Pucer @22

Fan zone Euro 2016 avec Gilles RondyLes supporters des équipes de l’Euro 2016 n’étaient pas que dans les stades, mais aussi dans des fan zones. La plus importante était à Paris, sur le Champ de Mars. Je me dois d’admettre que j’y suis allée. Cela ne signifie en rien que j’ai vu un match, je n’ai aperçu que des bribes d’images.
Le motif était de passer un bon moment avec mes petits camarades associatifs. Eh ! oui, c’était à l’invitation de Paris 2018 qui, grâce à la Ville de Paris, avait obtenu la jouissance du Pavillon de Paris de la fan zone pour y organiser des rencontres avec les bénévoles, les soutiens (comme Gilles Rondy sur la photo) ou les partenaires de l’association organisatrice des 10e Gay Games.
Je me suis donc rendue un samedi après-midi au Champ de Mars. Après avoir eu un peu de mal à trouver l’entrée, un certain nombre de rues étant bloquées, j’ai passé les filtrages de sécurité.
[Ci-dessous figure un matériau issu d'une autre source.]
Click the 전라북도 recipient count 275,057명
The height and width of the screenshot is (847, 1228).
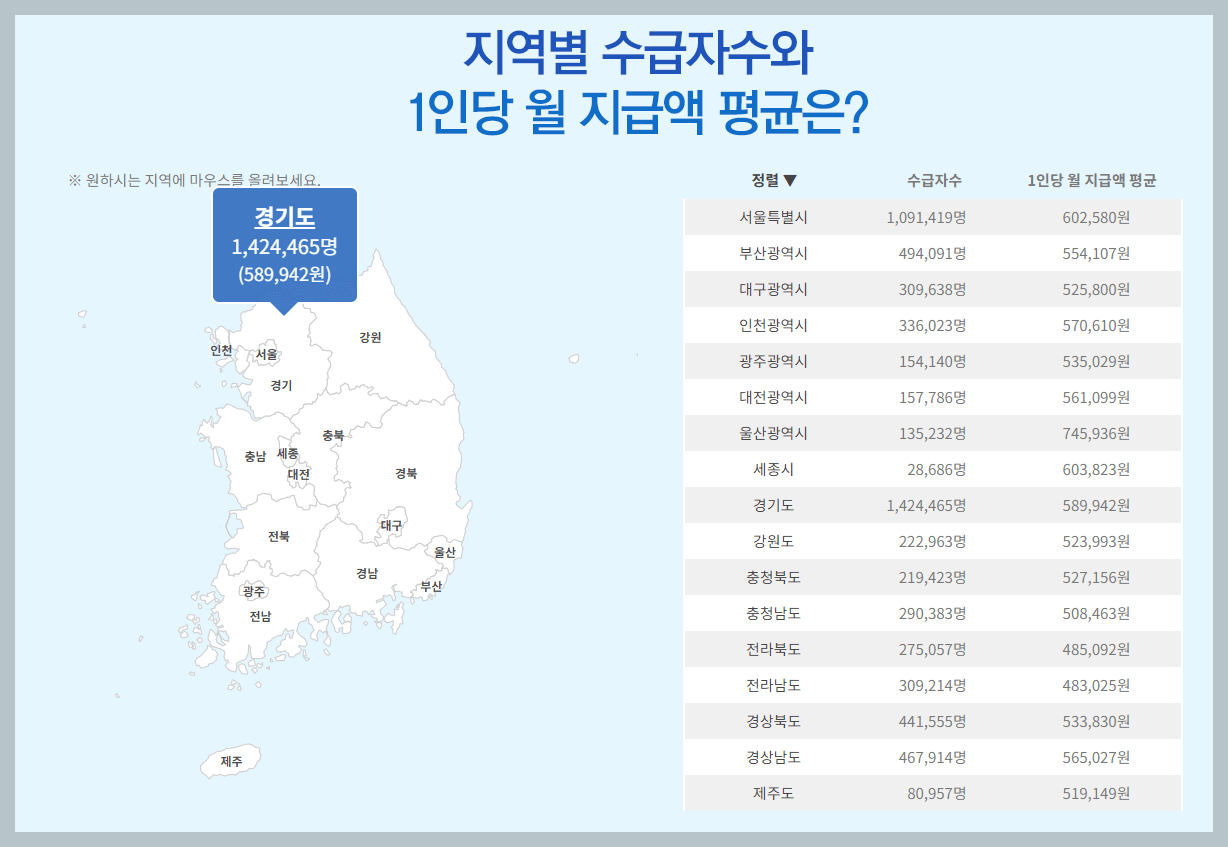[931, 649]
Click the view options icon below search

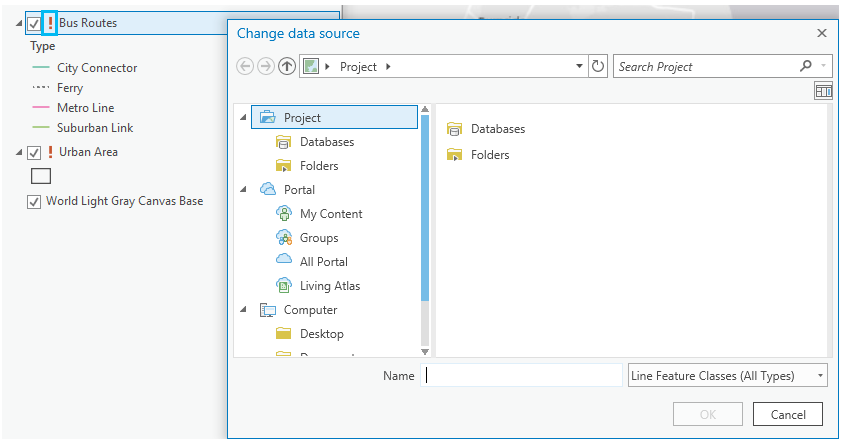(x=823, y=91)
Au premier, une policière nationale a effectué une fouille de sac, moyennement poussée. Au second, un agent de sécurité a procédé à un contrôle visuel du même sac, pas plus poussé, sauf pour me dire qu’il était interdit d’avoir une bouteille d’eau. Au troisième, des agents étaient chargés de la palpation de sécurité.
À mon arrivée à ce contrôle, une dame assez âgée (au bas mot plus de 70 ans), menue et maigre, clame qu’elle refuse le contrôle. Elle ne veut pas être touchée, hurlant à plusieurs reprises « C’est indécent ! » en marchant dans les premiers mètres après le filtrage qu’elle avait semble-t-il passé sans encombre.
Arrive mon tour juste après deux hommes devant moi. Je me retrouve face à un agent qui me demande « Vous êtes une femme ? » À l’affirmative, je changer de file pour être palpée par une femme. D’ailleurs, pourquoi n’avais-je pas d’emblée sauté sur l’occasion ? Le foot, ça fait faire n’importe quoi !
La vieille dame refuse toujours d’être touchée. Les agents qui expliquent qu’alors, elle ne peut pas rentrer sur la zone, dans laquelle soit dit en passant, elle est déjà entrée, montrant qu’il est possible de se glisser hors des mailles du filet sans être franchement arrêté en amont.
Bref, elle s’égosille que c’est déjà scandaleux que son quartier va être envahi pendant un mois, alors cette indécence, non ! Le temps que je passe moi-même au contrôle, les agents arrivent à lui faire admettre qu’elle doit s’y soumettre en écartant les bras devant une des jeunes femmes présentes, sinon elle devra sortir. Elle se résigne « D’accord, mais vite ! » en serrant les coudes près de sa poitrine. Je ne suis pas restée pour la suite des aventures, car je pense que le sketch a encore duré un moment.
Indécent ? Peut-être, sans doute à l’aune de l’indécence des fortunes dépensées pour le football professionnel.